A Post Falls chiropractor using experimental treatments on patients with allergies, parasites and Lyme disease must modify his practices to keep from losing his license, according to a disciplinary action of the Idaho State Board of Chiropractic Physicians.
Michael Anthony Smith, who practices at Dynamic Health, a private membership health care association in Coeur d’Alene, has used “controversial and unproven methods” since at least 2012, including making diagnoses without appropriate lab tests and using magnets to treat his patients, the board alleges.
Smith’s practices “constitute an abuse or exploitation of a patient” and promote unnecessary or unhelpful treatment, the board says.
Smith, a chiropractor since 1980, denies the allegations and maintains that his techniques do not violate the chiropractic standard of care.

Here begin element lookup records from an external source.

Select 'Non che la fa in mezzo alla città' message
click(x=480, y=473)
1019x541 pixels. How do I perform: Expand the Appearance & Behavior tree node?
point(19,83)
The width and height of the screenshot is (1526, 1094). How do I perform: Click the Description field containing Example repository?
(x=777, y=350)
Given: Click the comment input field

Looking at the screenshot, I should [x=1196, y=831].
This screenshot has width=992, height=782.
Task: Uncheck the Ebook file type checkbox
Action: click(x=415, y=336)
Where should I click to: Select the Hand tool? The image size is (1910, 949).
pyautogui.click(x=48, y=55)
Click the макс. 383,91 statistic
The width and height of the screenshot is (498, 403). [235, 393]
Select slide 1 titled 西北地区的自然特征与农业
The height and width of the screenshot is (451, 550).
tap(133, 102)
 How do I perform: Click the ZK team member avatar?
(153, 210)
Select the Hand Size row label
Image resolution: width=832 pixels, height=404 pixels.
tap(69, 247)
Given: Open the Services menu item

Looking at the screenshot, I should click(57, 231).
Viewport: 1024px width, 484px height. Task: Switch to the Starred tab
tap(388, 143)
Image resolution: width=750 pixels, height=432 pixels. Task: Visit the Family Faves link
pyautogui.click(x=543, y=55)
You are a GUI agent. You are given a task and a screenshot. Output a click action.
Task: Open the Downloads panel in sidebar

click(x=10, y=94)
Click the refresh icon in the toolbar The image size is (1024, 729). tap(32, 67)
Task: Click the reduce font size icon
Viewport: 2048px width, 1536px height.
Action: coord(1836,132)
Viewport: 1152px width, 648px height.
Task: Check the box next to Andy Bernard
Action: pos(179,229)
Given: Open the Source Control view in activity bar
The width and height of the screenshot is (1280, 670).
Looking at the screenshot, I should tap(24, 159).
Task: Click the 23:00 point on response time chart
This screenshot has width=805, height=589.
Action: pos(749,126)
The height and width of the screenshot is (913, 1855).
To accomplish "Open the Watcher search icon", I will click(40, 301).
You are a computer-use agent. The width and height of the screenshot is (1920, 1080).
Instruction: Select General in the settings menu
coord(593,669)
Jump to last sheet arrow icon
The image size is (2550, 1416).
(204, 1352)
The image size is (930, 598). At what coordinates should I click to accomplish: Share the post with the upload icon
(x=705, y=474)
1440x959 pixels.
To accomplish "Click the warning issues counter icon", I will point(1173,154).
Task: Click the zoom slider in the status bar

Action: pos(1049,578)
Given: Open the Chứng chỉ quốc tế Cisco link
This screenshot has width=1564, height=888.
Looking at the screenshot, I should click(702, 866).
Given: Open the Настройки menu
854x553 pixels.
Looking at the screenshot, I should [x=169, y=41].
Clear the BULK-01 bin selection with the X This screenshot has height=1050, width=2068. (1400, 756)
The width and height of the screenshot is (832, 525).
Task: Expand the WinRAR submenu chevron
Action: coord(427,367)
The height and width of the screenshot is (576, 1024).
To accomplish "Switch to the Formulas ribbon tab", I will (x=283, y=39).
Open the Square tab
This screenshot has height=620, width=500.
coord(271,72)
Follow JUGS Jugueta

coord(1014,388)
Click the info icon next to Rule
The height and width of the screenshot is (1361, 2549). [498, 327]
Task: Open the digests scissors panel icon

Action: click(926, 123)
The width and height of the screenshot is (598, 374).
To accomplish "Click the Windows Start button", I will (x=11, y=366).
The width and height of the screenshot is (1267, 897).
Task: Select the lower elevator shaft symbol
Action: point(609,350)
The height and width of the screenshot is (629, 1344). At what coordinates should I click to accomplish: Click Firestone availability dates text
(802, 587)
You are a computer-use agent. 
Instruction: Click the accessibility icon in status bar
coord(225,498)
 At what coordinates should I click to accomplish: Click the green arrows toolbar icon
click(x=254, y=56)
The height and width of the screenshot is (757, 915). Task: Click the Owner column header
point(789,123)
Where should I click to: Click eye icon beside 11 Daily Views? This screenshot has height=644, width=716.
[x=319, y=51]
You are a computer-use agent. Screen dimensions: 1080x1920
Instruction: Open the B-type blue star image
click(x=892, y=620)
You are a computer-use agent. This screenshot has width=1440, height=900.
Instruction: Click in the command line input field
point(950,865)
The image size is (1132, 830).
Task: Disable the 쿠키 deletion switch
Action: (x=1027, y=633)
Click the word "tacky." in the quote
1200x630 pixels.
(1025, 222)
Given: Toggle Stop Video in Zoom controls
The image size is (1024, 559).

On his website, Smith said he developed CranioBiotic Technique, which he calls “an effective and natural treatment for a wide variety of health problems,” after he suffered a major allergic reaction to prescription medication in 1995, resulting in severe, persistent joint pain.
Smith also said he believes his technique “is a gift from God, and that many people’s lives will be dramatically improved by this remarkable treatment.”
Rather than contest the board’s allegations in a hearing, Smith signed a stipulation and consent order saying he will, in part:
- Inform patients that his CranioBiotic Technique and his LymeStop treatment are not medical diagnostic procedures, and instead are experimental, alternative forms of health care that are not yet proven by medical science, subjected to peer review or generally covered by insurance.
- Inform patients of the risks, side effects and contra-indications for his procedures, and that the results and benefits are not guaranteed.
- Refrain from making claims of specific success rates for the effectiveness of these treatments.
- Pay the board $4,943 in investigative costs and attorney fees.
If Smith violates the order, the board could suspend or revoke his state license, according to the action signed Friday by the board’s chairwoman.
A call to Smith’s office was not returned Monday.